In another embodiment, the method includes determining a baseline latency in node-to-node communication among the plurality of nodes and removing one of the plurality of nodes from the plurality of node paths in response to a deviation of an actual latency from the baseline latency in node-to-node communication. In yet another embodiment, the method includes validating each of the message fragments according to at least one of a message fragmentation policy and a checksum.
In another embodiment, the method includes determining all message fragments including a matching sequence number are collected before assembling the plurality of message fragments based on the fragment identifiers of the plurality of message fragment. In another embodiment, at least part of the plurality of message fragments include a message header containing the circuit identification, the sequence number, the fragment identifier, one or more flags, message content length, and message content. In another embodiment, the one or more flags include at least one of a request flag, a reply flag, a checksum flag, a policy flag, and a cleanup flag.

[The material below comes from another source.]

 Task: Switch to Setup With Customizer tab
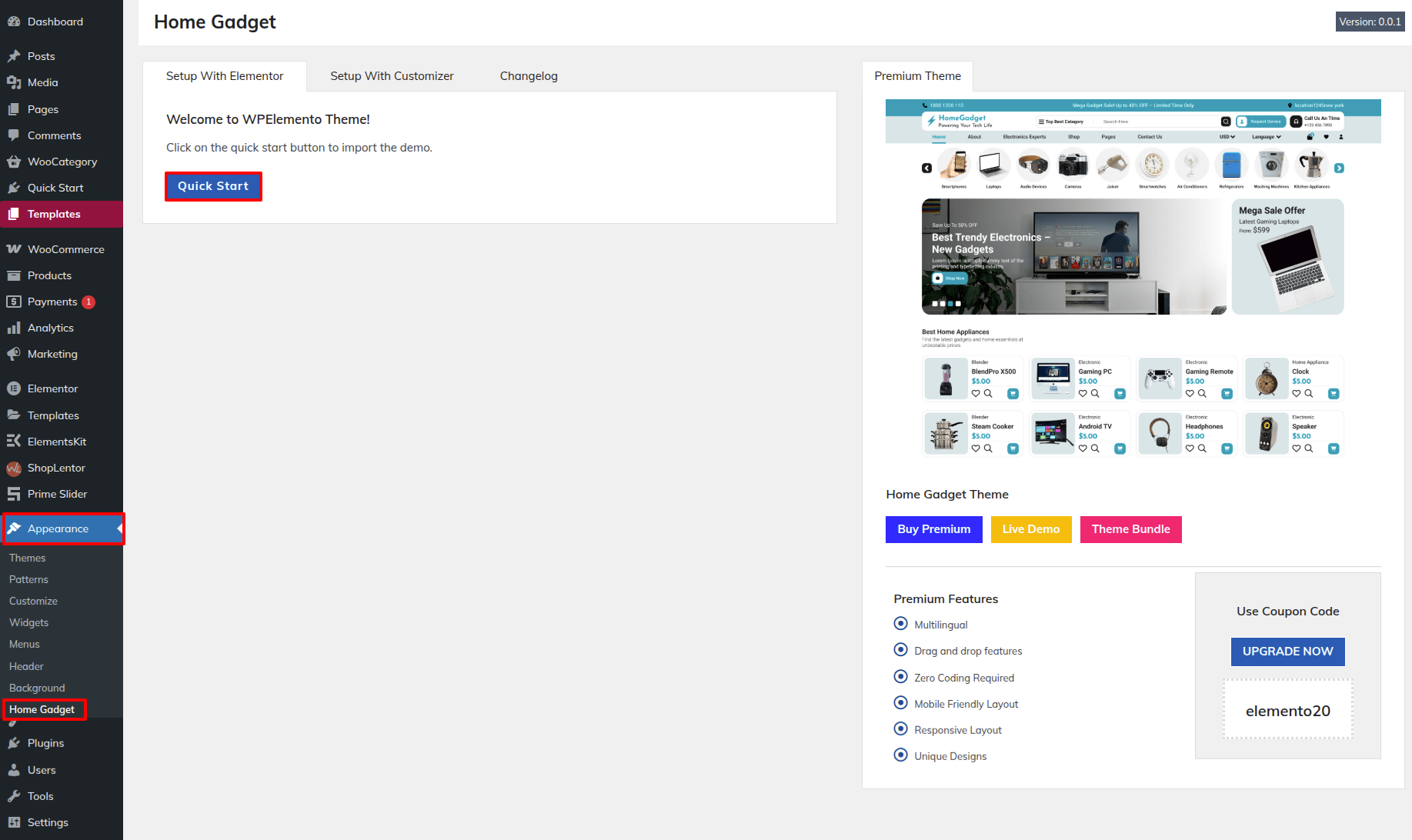pos(392,76)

While the present disclosure has been illustrated and described in detail in the drawings and foregoing description, the same is to be considered as illustrative and not restrictive in character, it being understood that only certain exemplary embodiments have been shown and described, and that all changes and modifications that come within the spirit of the present disclosure are desired to be protected. It should be understood that while the use of words such as “preferable,” “preferably,” “preferred” or “more preferred” utilized in the description above indicate that the feature so described may be more desirable, it nonetheless may not be necessary, and embodiments lacking the same may be contemplated as within the scope of the present disclosure, the scope being defined by the claims that follow. In reading the claims, it is intended that when words such as “a,” “an,” “at least one,” or “at least one portion” are used there is no intention to limit the claim to only one item unless specifically stated to the contrary in the claim. The term “of” may connote an association with, or a connection to, another item, as well as a belonging to, or a connection with, the other item as informed by the context in which it is used. The terms “coupled to,” “coupled with” and the like include indirect connection and coupling, and further include but do not require a direct coupling or connection unless expressly indicated to the contrary. When the language “at least a portion” and/or “a portion” is used, the item can include a portion and/or the entire item unless specifically stated to the contrary.